Sudah seharusnya, ya sudah seharusnya aku tak lagi menangisimu saat kembali membuka catatan lama. Membaca setiap ejaan yang kemudian menghidupkan kembali kenangan lama. Aku ingin kembali membencimu, tapi hatiku terlampau lelah. Aku ingin kembali marah, berteriak kepadamu. Tapi buat apa? Toh dengan marahnya aku tak akan membuatmu berpaling darinya begitupun dengan aku yang enggan untuk kembali mengulang bersama lagi.

Aku terus mencari alasan lain. Hingga akhirnya aku sadar, aku masih bertanya-tanya atas kepergianmu yang mendadak dan juga tanpa kejelasan yang jelas. Kamu tak mengakhirinya hanya menyisakan koma yang tak kunjung usai. Alih-alih menyelesaikan kamu malah membuat cerita baru yang kini sudah tak bisa diganggu gugat lagi pemiliknya.

Sadar bahwa sudah seharusnya aku mengikhlaskan koma yang tak kunjung selesai ini. Hanya saja ikhlas tak semudah kata yang terucap, tak semudah tindakan yang harus dilakukan. Aku sadar. Aku perlu dialog-dialog yang lebih panjang lagi untuk benar-benar bisa memulihkan hatiku  dan menyadarkan aku bahwa aku tak perlu lagi mencari alasan ataupun sebab atas kepergianmu yang bak ditelan di bumi.
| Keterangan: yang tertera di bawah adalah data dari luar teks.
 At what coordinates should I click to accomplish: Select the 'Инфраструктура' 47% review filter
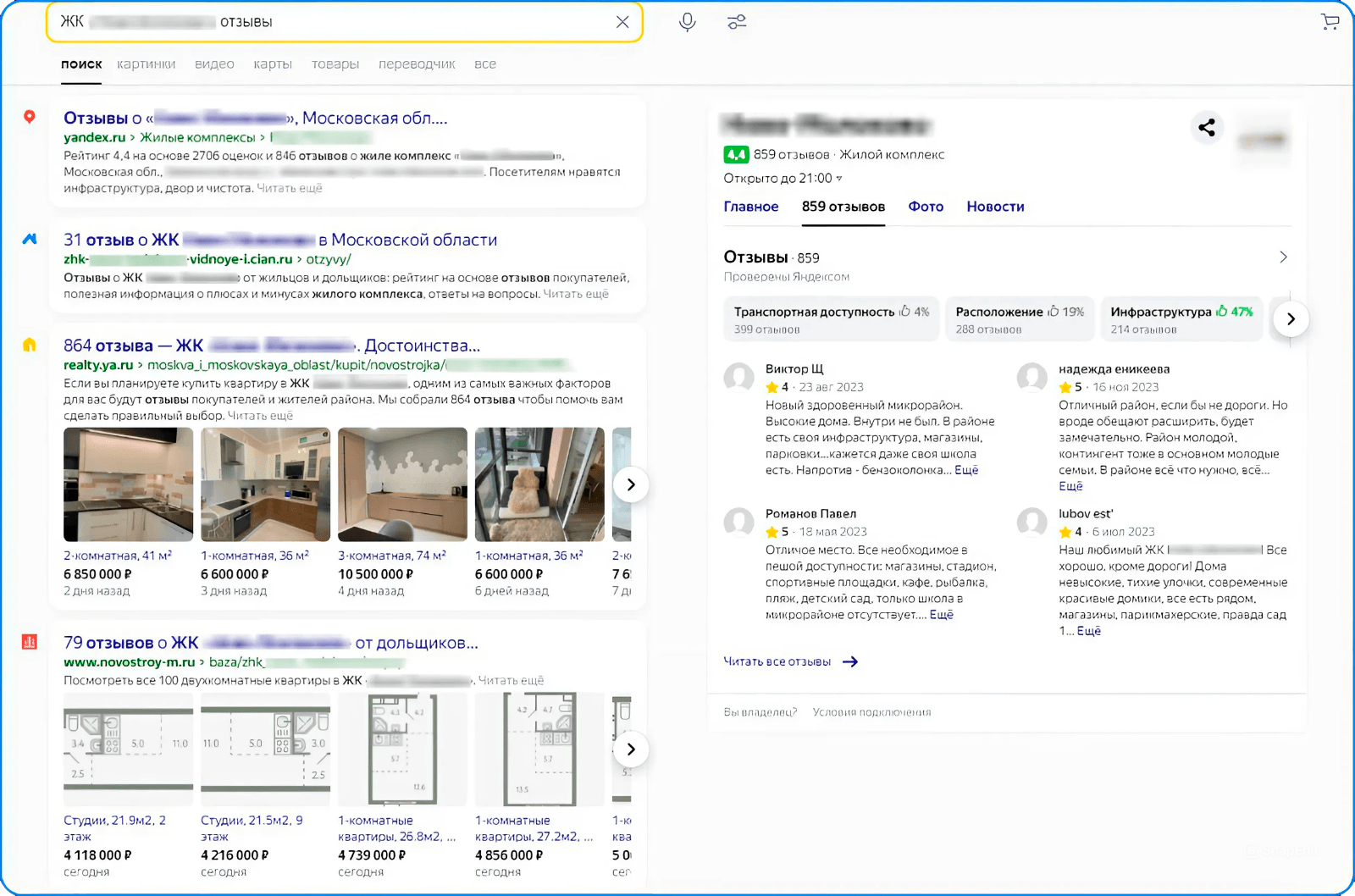point(1181,319)
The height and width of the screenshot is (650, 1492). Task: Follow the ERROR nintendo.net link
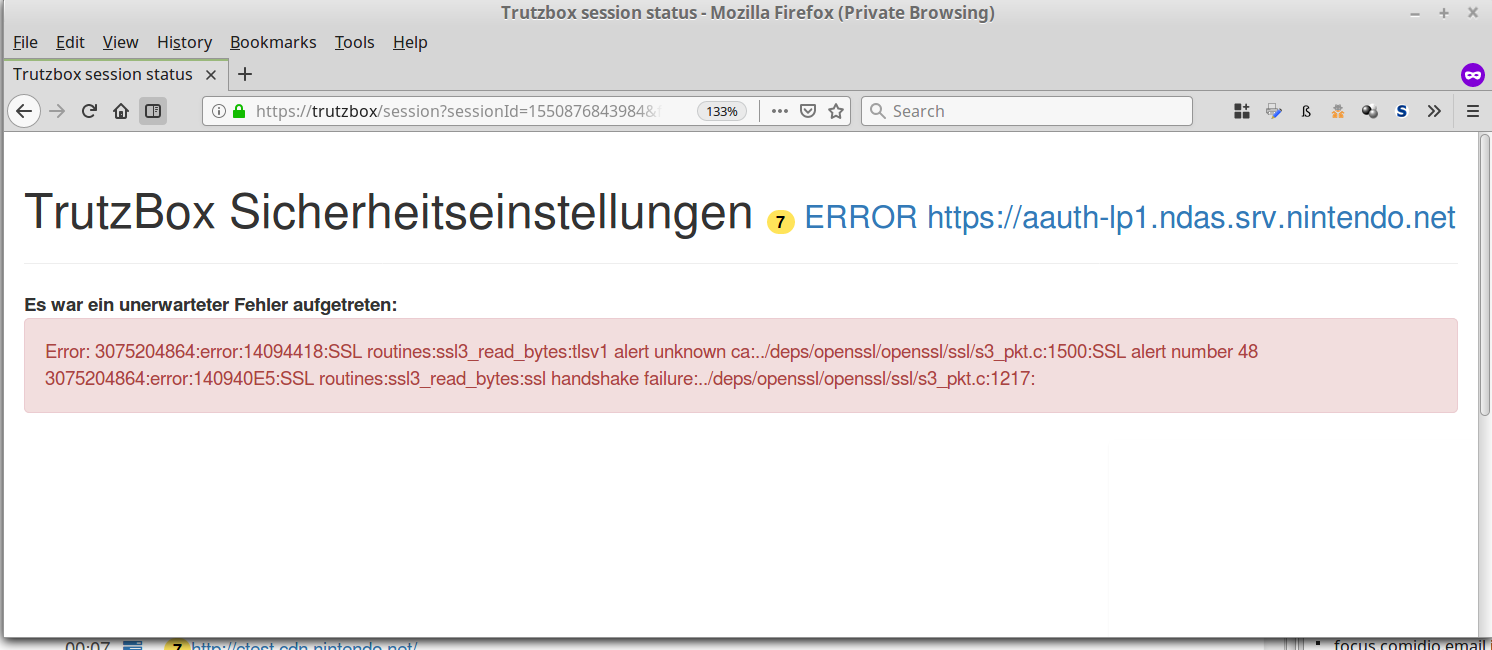[x=1129, y=217]
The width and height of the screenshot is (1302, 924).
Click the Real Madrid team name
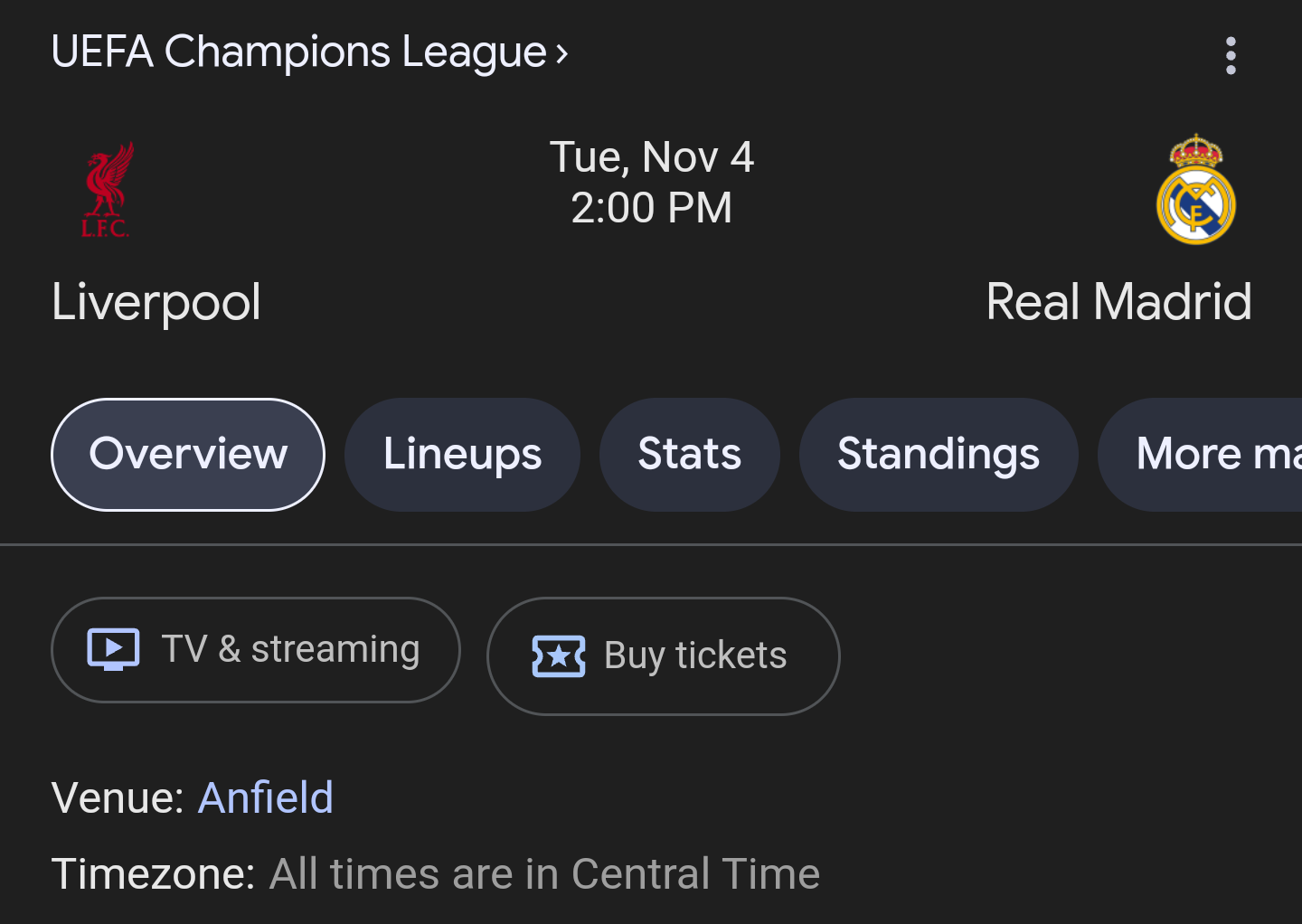point(1118,302)
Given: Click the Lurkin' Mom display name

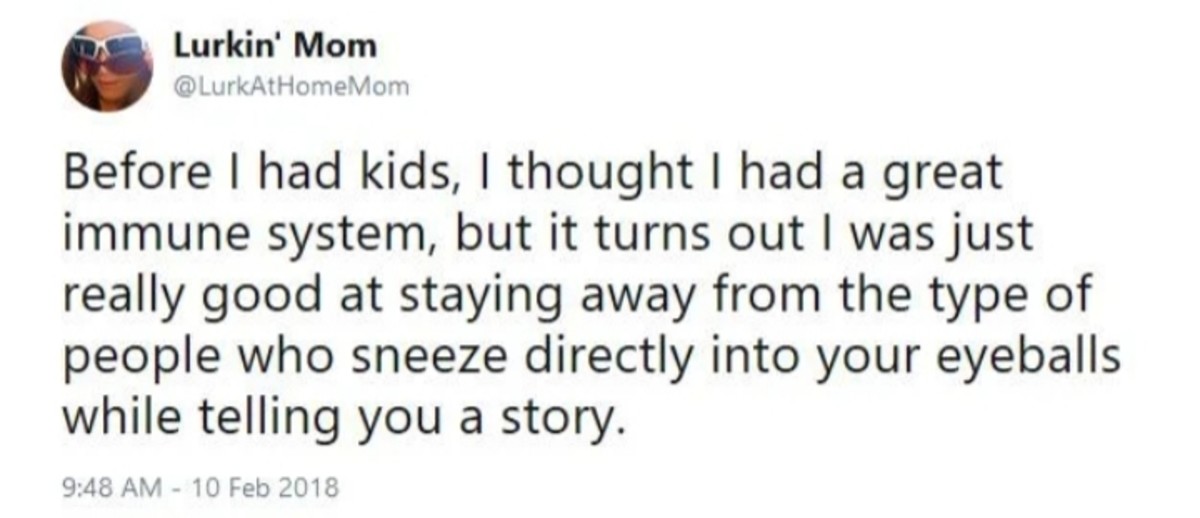Looking at the screenshot, I should coord(275,45).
Karena seperti katamu dulu, bukankah semuanya sudah usai? Bukankah aku hanyalah bentuk dari masa lalumu? Bukan untuk masa depanmu. Bahkan bisa jadi kamu kini telah benar-benar menghapusku dari kehidupan barumu.

Mengapa harus kamu yang lebih dahulu berlabuh? Mengapa harus kamu yang lebih dahulu membuat rangkaian cerita indah? Mengapa tidak aku dulu? Orang yang kamu tinggalkan tanpa alasan. Orang yang kamu jawab dengan undangan: jelas semua itu meluluh lantahkan pertanyaanku, harapanku, dan juga doaku.

Aku dipaksa untuk menerima kenyataan tanpa harus berkata lagi mengapa?

Aku dipaksa untuk berhenti mencari tanpa ada kata tapi.

Dan aku dipaksa untuk ikhlas, menerima tanpa lagi bertanya sebenarnya mau itu apa?

 Aku dipaksa untuk memeluk semua kenangan itu sendirian.

Dipaksa untuk kembali berjalan meski aku tahu semua tujuan itu telah hilang.

 September kali ini masih saja membunuhku.

Dengan segala kenangan yang berputar-putar menari di kepala.

Aku ingin lari, tapi kenangan itu terus saja membuntuti.

Lantas harus kemana lagi aku melangkah agar semua kenangan ini melebur dan tak tersisa lagi?

Adakah seseorang di sana yang siap membantuku melalui dialog-dialog panjang dan juga langkah-langkah ringan untuk melepaskan beban yang dirasa?

Dimanakah kamu? Bisakah kamu membantuku?

Aku ingin menerima September dengan segala pahit dan urusan-urusan yang tak terselesaikan dengan baik.